In einer Mitteilung, die auf X verbreitet wurde, erklärte das Komitee, dass Panama „offiziell die kommunistische China aus dem Kanal ausgewiesen hat“, während es CK Hutchison beschuldigte, unter der Kontrolle Chinas zu operieren und „ausbeuterische“ Praktiken anzuwenden.

Das Ministerium für Auswärtige Angelegenheiten Chinas reagierte scharf. Sein Sprecher, Guo Jiakun, erklärte, dass Peking „alle notwendigen Maßnahmen“ ergreifen werde, um die Rechte chinesischer Unternehmen zu schützen, während die Regierung von Hongkong äußerte, externe Akteure würden coercive Methoden anwenden, um legitime Handelsinteressen zu schädigen.

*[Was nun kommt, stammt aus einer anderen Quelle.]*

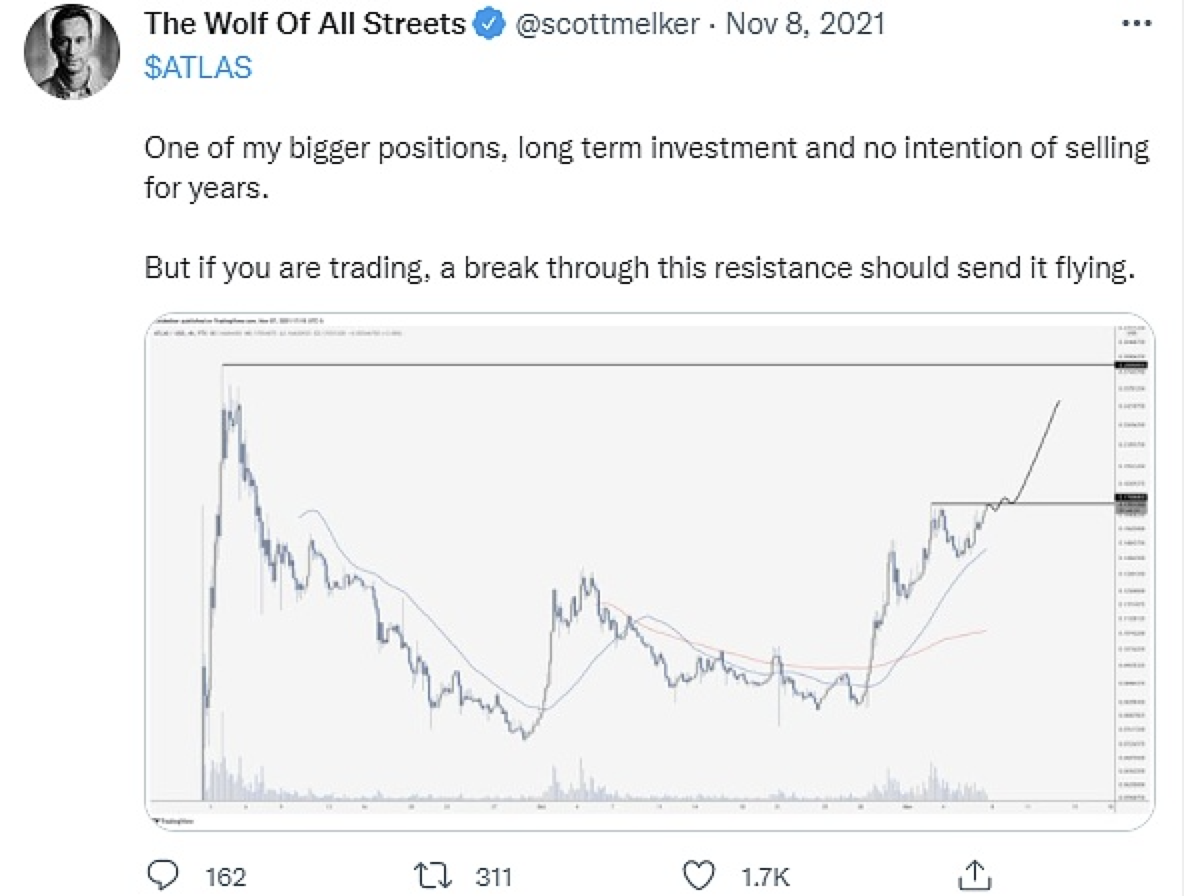Like the tweet with the heart icon

698,876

Der Panamakanal, durch den etwa 5 % des weltweiten Seehandels und fast 40 % des Containerverkehrs der Vereinigten Staaten fließen, hat sich zu einem kritischen Punkt strategischer Reibung entwickelt.

Seit Beginn seiner zweiten Amtszeit hat Donald Trump China beschuldigt, indirekte Kontrolle über die interoceanische Route auszuüben und hat sogar gedroht, den Kanal “zurückzuholen”, eine Behauptung, die Panama wiederholt zurückgewiesen hat.

In diesem Kontext zog sich die panamaische Regierung 2025 aus der chinesischen Initiative für die Gürtel- und Straßenstrategie zurück und verstärkte die militärische Kooperation mit den Vereinigten Staaten zur Verteidigung des Kanals, wobei sie darauf besteht, dass die Neutralität der Wasserstraße unberührt bleibt.

Analysten warnen, dass das Urteil einen umfassenderen Trend widerspiegelt. „Sicherheit und Geopolitik werden zunehmend entscheidende Faktoren im Management strategischer Infrastrukturen sein“, betonte der Ökonom Gary Ng und hob hervor, dass andere Länder ähnlichen Druck erleben könnten, um die ausländische Eigentümerschaft in Schlüsselbereichen zu begrenzen.